— start —

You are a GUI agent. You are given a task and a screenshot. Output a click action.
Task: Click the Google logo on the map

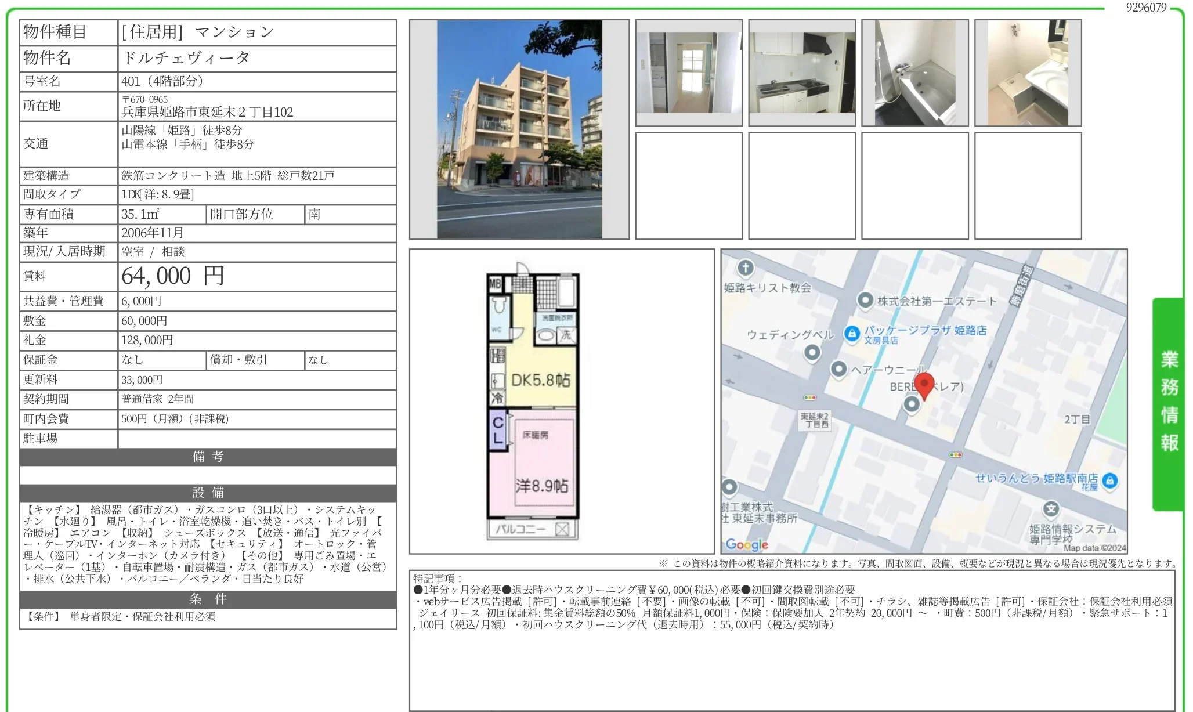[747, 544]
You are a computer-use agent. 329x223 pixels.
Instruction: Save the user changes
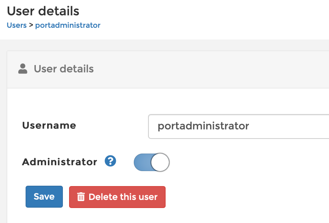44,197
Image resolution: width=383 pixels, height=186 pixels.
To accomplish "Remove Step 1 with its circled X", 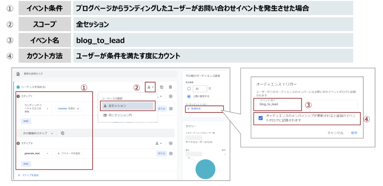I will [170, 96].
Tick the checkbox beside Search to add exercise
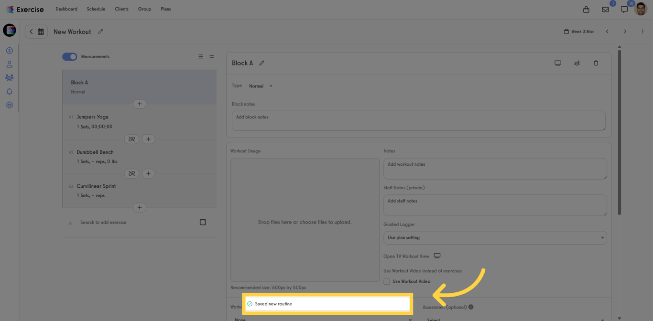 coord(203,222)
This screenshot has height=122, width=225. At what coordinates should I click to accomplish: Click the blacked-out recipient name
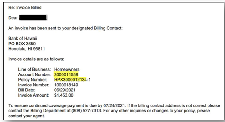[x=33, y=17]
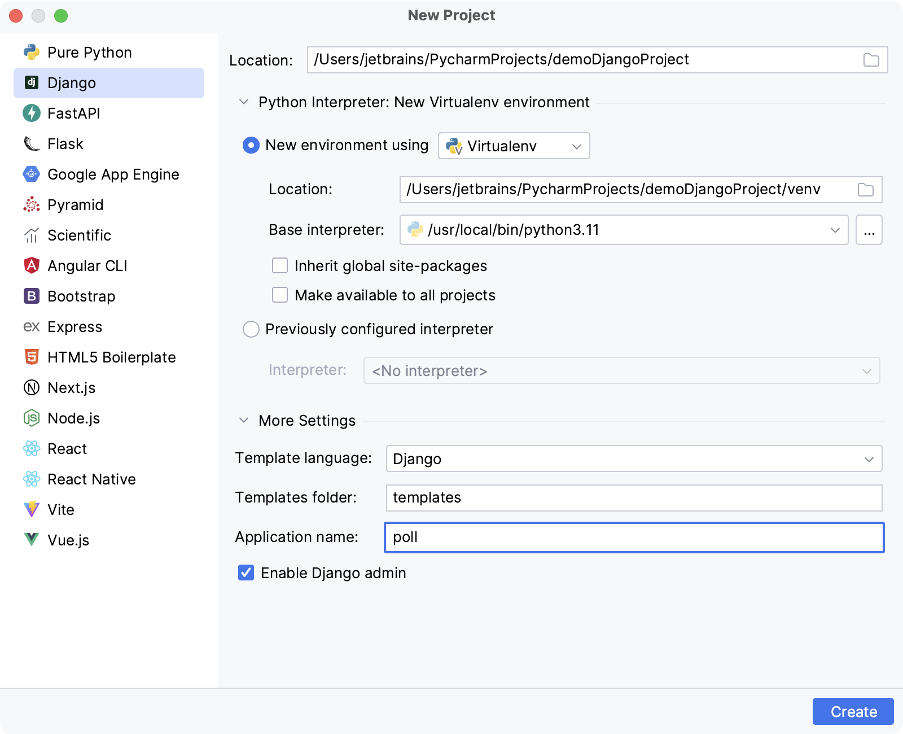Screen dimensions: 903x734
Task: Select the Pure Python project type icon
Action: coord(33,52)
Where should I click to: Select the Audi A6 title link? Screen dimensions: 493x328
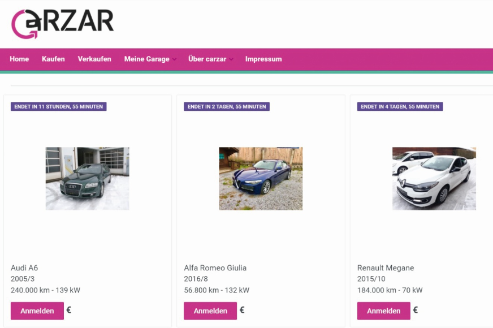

— end —
— start —

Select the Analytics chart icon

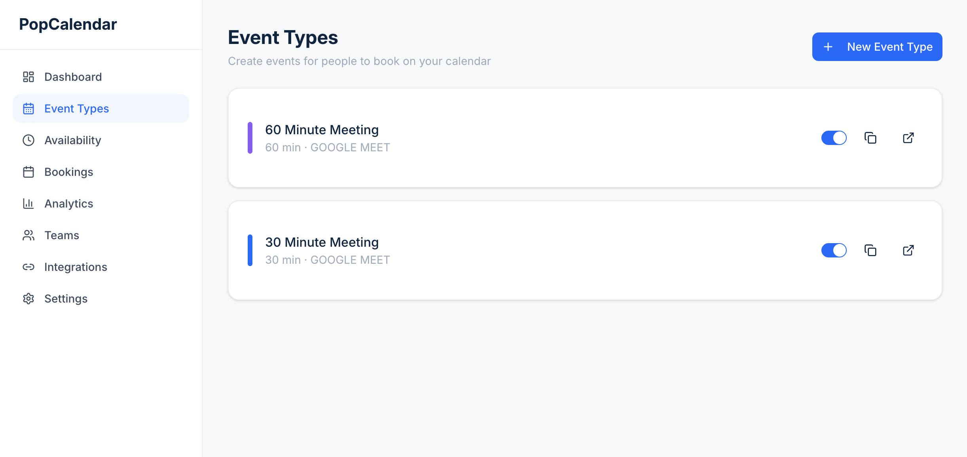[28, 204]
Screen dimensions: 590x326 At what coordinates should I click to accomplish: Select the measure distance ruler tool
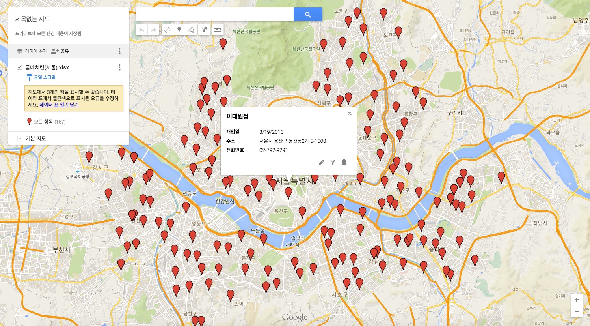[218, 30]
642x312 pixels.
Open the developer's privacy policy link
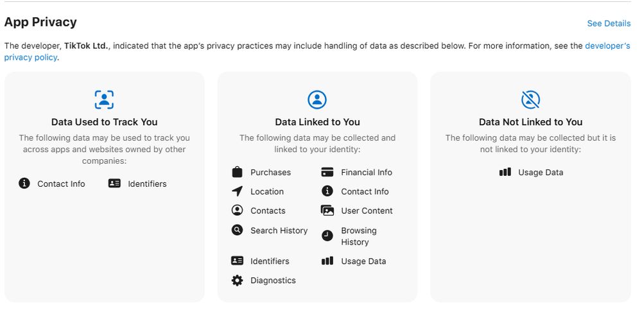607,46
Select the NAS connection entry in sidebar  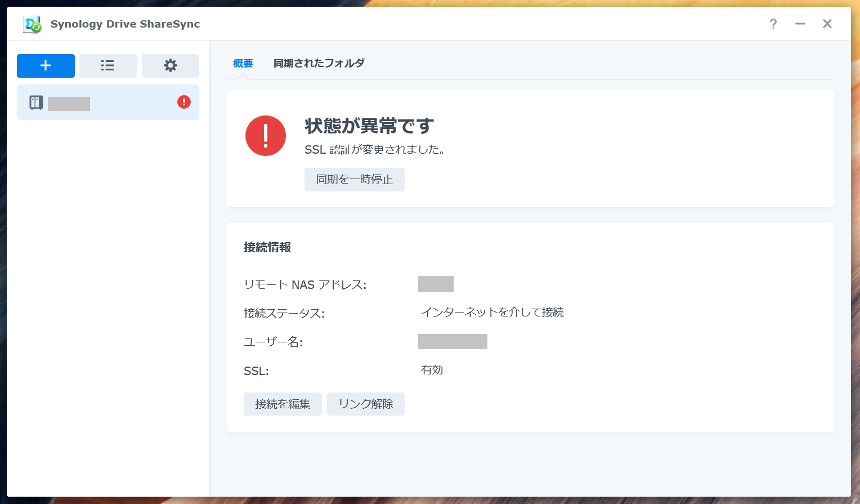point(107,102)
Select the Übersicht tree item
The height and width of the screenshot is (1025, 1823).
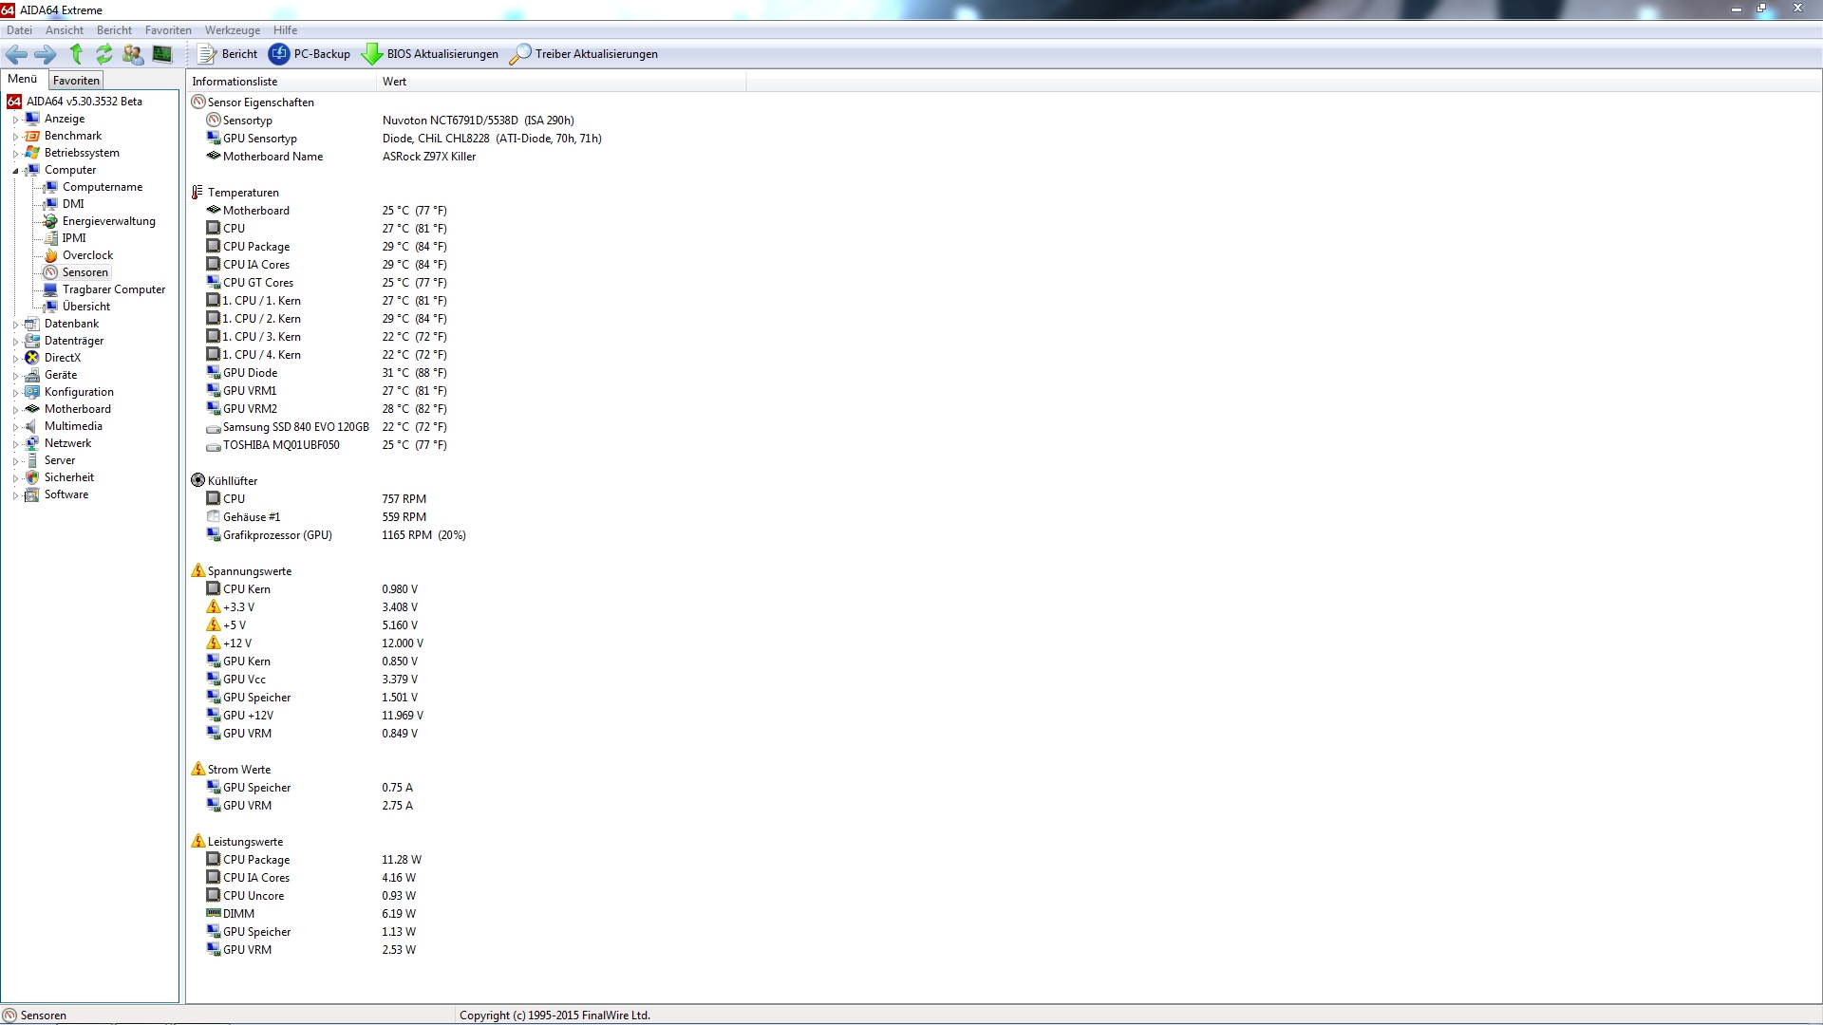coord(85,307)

— end —
— start —

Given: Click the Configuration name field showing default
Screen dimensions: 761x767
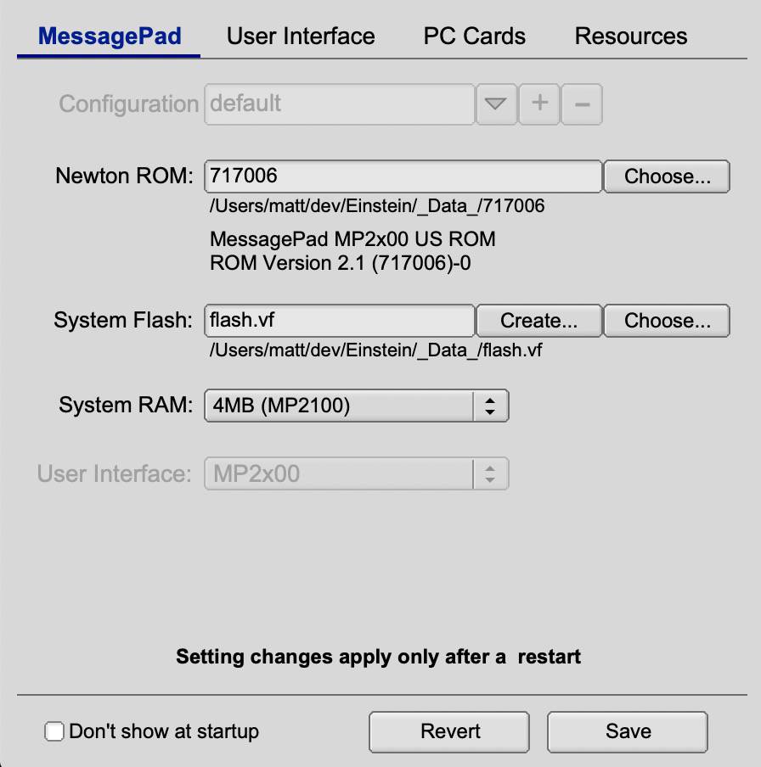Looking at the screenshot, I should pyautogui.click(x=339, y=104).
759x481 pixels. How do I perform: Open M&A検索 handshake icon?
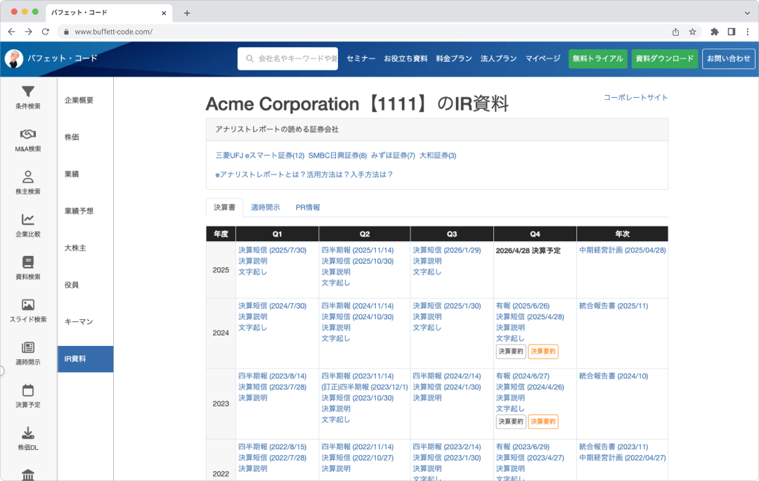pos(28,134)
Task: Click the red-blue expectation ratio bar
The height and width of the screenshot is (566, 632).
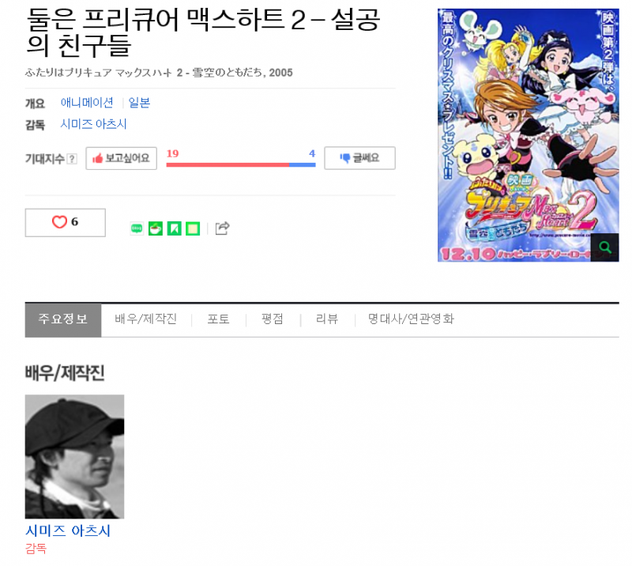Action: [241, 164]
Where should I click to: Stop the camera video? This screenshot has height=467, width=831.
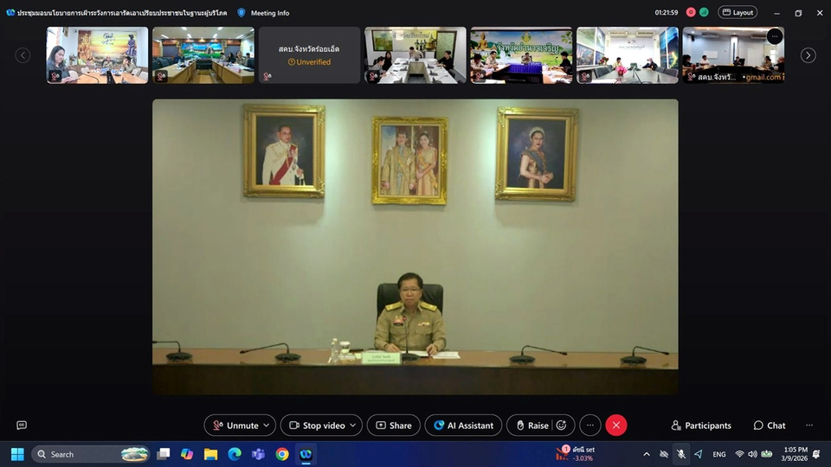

— end —

→ **THE PROBLEM**:
Turn the listing lines into a JSON list of strings with one string per line, starting at the line that contains "Select the Übersicht tree item" and ending at the line that contains "coord(85,307)". Skip any blank lines and leave the pictures out.

→ **SOLUTION TO THE EXERCISE**:
[
  "Select the Übersicht tree item",
  "The height and width of the screenshot is (1025, 1823).",
  "coord(85,307)"
]